Data shown =>
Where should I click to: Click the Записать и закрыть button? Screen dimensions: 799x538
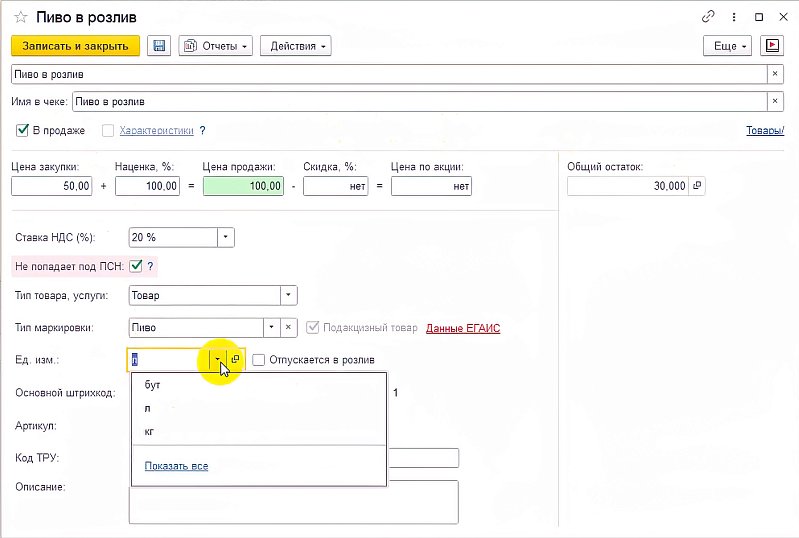click(75, 46)
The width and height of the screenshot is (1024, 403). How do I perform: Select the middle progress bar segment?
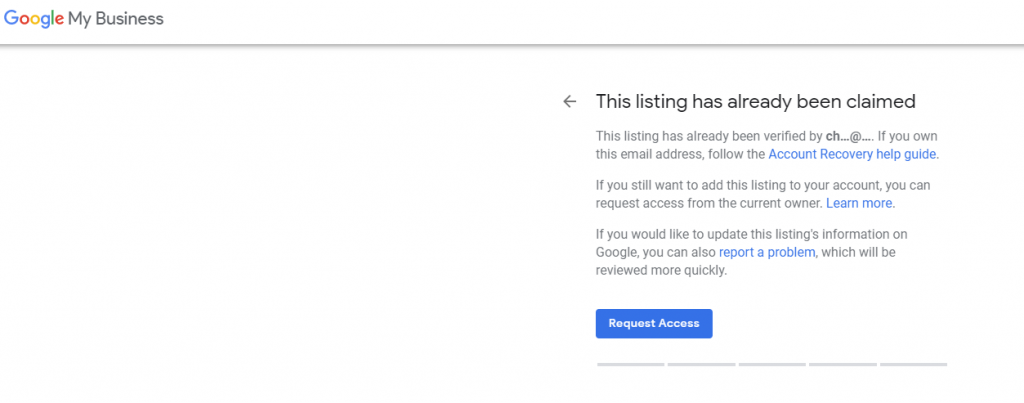click(772, 364)
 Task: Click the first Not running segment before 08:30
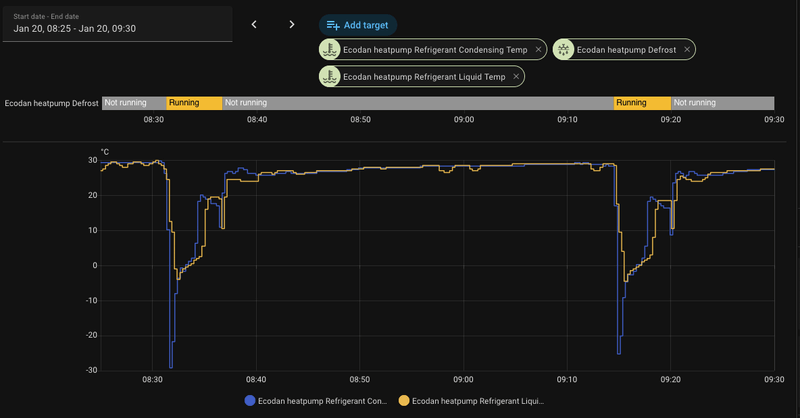pos(134,103)
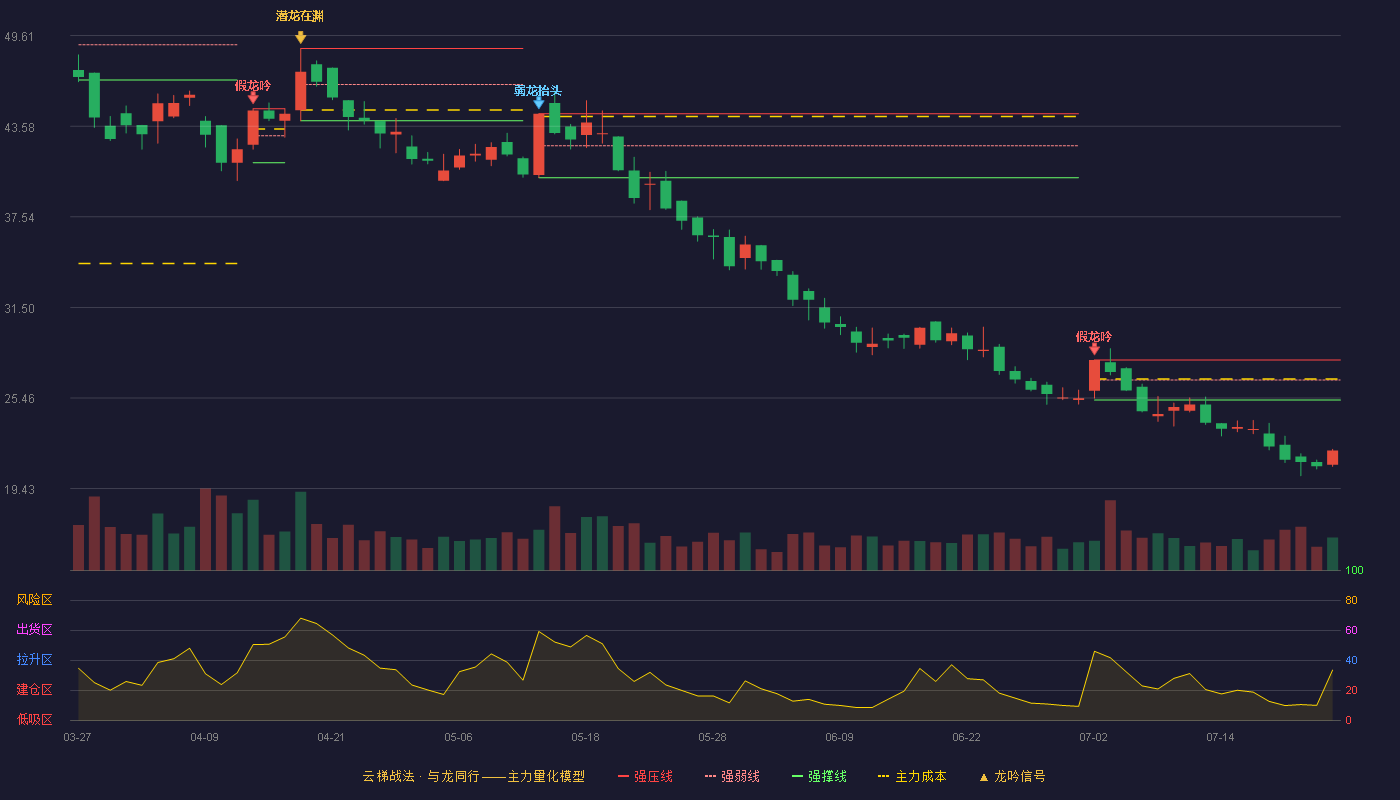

Goal of the exercise => The answer should consist of all the records, duplicated exactly, with no images included.

Output for this exercise =>
Where should I click to: Click the Записать и закрыть button? Screen dimensions: 799x538
click(75, 46)
The width and height of the screenshot is (1024, 403). How do I perform: Select the middle progress bar segment?
click(772, 364)
 Task: Click the first Not running segment before 08:30
pos(134,103)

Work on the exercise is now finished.